### Trecho para leitura

1850. Um ano canônico na história da formação social do Brasil, em
particular do Rio de Janeiro. A pressão dos ingleses pelo fim da escravidão se
intensificava, inclusive com a ameaça de invasão militar à cidade, capital do
Império. Não seria mais possível ao governo brasileiro repetir o que fizera em
1831, quando promulgou a primeira lei contra o tráfico
negreiro. Uma "lei para o inglês ver", argumento utilizado para que a mesma
passasse no Parlamento. A lei declarava "livres todos os escravos vindos de
fora do Império" a partir daquela data (Lei Diogo Feijó). Nos anos que se
seguiram à sua promulgação, no entanto, o número de negros trazidos da África,
em vez de diminuir, aumentou de forma expressiva. Cumpre observar que, para os
legisladores, "negro", "escravo" e "africano" eram sinônimos.
Por que 1850? Porque em setembro daquele ano, nos dias 4 e 18, foi
editado um "pacote" legislativo, como se diz hoje: no dia 4, a Lei nº 581,
a segunda contra o tráfico; e no dia 18, a de nº
601, que dispôs sobre a titulação das terras no espaço do Império. Era ministro
da Justiça Eusébio de Queirós, proeminente figura do grupo conservador
"Saquaremas", no poder, alinhado aos "barões do café". Curioso que a Lei nº 581
vai ser registrada pela historiografia pátria como "Lei Eusébio de Queirós",
enquanto a Lei nº 601, de interesse dos proprietários de terras e contrária aos
dos sem-terra da época, aí incluídos os negros (mas defendida e assinada pelo
mesmo ministro dias depois) fica sem padrinho. A lei veio a ser referida depois simplesmente
como "Lei de Terras", inobstante as profundas implicações na estrutura social e
econômica do País. Seus efeitos estão aí, na cidade e no campo. Interessante
que em nenhuma das duas leis há qualquer menção aos mais de 700 mil africanos
que tinham entrado ilegalmente entre 1831 e 1850, e que, pela Lei Diogo Feijó,
deveriam ter ficado livres.

######

#### [Problemas]
• A. Segundo o texto sobre as leis de 1850, por que esse ano recebe destaque? Responda em uma a três frases.
• B. Continue, por favor, o texto sobre as leis de 1850 a partir da última frase.
As linhas não são necessárias para resolver as tarefas.

### Dados disponíveis

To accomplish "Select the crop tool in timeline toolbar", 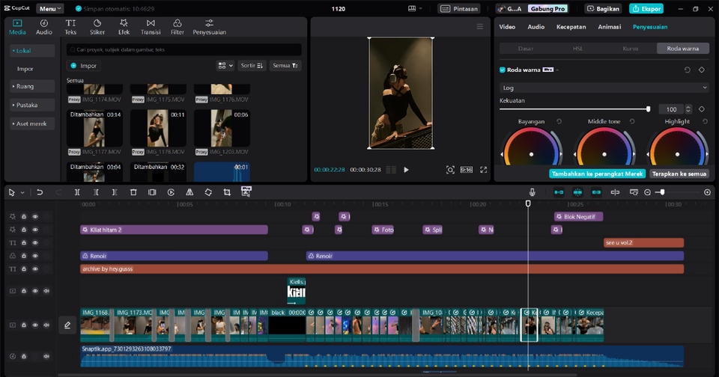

######

#### [Tarefas resolvidas]
• A. Porque em setembro de 1850 foi editado um "pacote" legislativo: no dia 4, a Lei nº 581, a segunda contra o tráfico negreiro, e no dia 18, a Lei nº 601, que dispôs sobre a titulação das terras no espaço do Império.

• B.
A chamada "Lei Eusébio de Queirós" visou a reprimir o tráfico, e não a
extinguir a escravidão, como se sabe. Na verdade, afetava mesmo os interesses
dos produtores de açúcar do Nordeste, em crise, e nem tanto os dos produtores
da florescente indústria cafeeira do Sudeste, já que estes contavam com o
mercado interno de escravos, vindos daquela para esta Região. Este fato pode
explicar a posição de Eusébio de Queirós no processo. Porém todos sabiam que os
ingleses tinham pressa, e que não seria possível postergar a abolição da
escravatura por muito tempo; e que, com o seu fim (e o fantasma da
República...), era certo que ex-escravos, forros, ingênuos e outros
despossuídos da época pleiteariam a posse das incontáveis
áreas ocupadas por eles décadas a fio, fosse em quilombos nos morros e nas
matas, fosse em outros lugares ermos e abandonados. Coincidentemente, dias
depois da "Eusébio de Queiros", vem à luz a dita "Lei de Terras", com a qual se
extingue, na prática, o instituto jurídico da posse. O objetivo declarado do governo era proceder à regulamentação fundiária do País. Porém o Preâmbulo e o
Art. 1º não dão margem a dúvidas sobre os seus reais objetivos:
"Dispõe sobre as
terras devolutas no Império, e acerca das que são possuídas por titulo de
sesmaria sem preenchimento das condições legais, bem como por simples titulo de
posse mansa e pacifica; e determina que, medidas e demarcadas as primeiras,
sejam elas cedidas a titulo oneroso, assim para empresas particulares, como
para o estabelecimento de colonias de nacionaes e de extrangeiros, autorizado o
Governo a promover a colonisação extrangeira na forma que se declara.
Art. 1º Ficam
prohibidas as acquisições de terras devolutas por outro titulo que não seja o
de compra."
De acordo com o Art.
3º e seus parágrafos, devolutas seriam, em resumo, as terras
não aplicadas a algum uso do poder público e as que não se achassem sob domínio
privado "por qualquer título", além das que não se achassem "occupadas
por posses, que, apezar de não se fundarem em titulo legal, forem legitimadas
por esta Lei."
Com a lei, portanto, a terra transforma-se em mercadoria. Em
princípio, só por meio de compra ou herança será possível
a alguém tornar-se proprietário. Estabeleceu-se uma reserva de mercado para os
grandes proprietários, pois, ao mesmo tempo em que inviabilizou a
aquisição por meio de posse, a Lei ofereceu todas as facilidades
para a regularização das concessões anteriores e ocupações reconhecidas pelo
Governo, incluídas as sesmarias "sem preenchimento das condições
legais". Ou seja, as terras do Brasil ou seriam devolutas ou pertenceriam a
algum grande proprietário, ainda que desconhecido. A partir dali, fechava-se a
porteira. Não entrava mais ninguém, a não ser quem tivesse dinheiro bastante ou
"berço". Não bastasse isso, decidiu-se reservar, na Lei, terras para que o
Império desenvolvesse suas políticas imigratórias. Assim, as terras desabitadas
ou ermas, sem "dono", até mesmo as desconhecidas, seriam terras devolutas, do
Estado, públicas.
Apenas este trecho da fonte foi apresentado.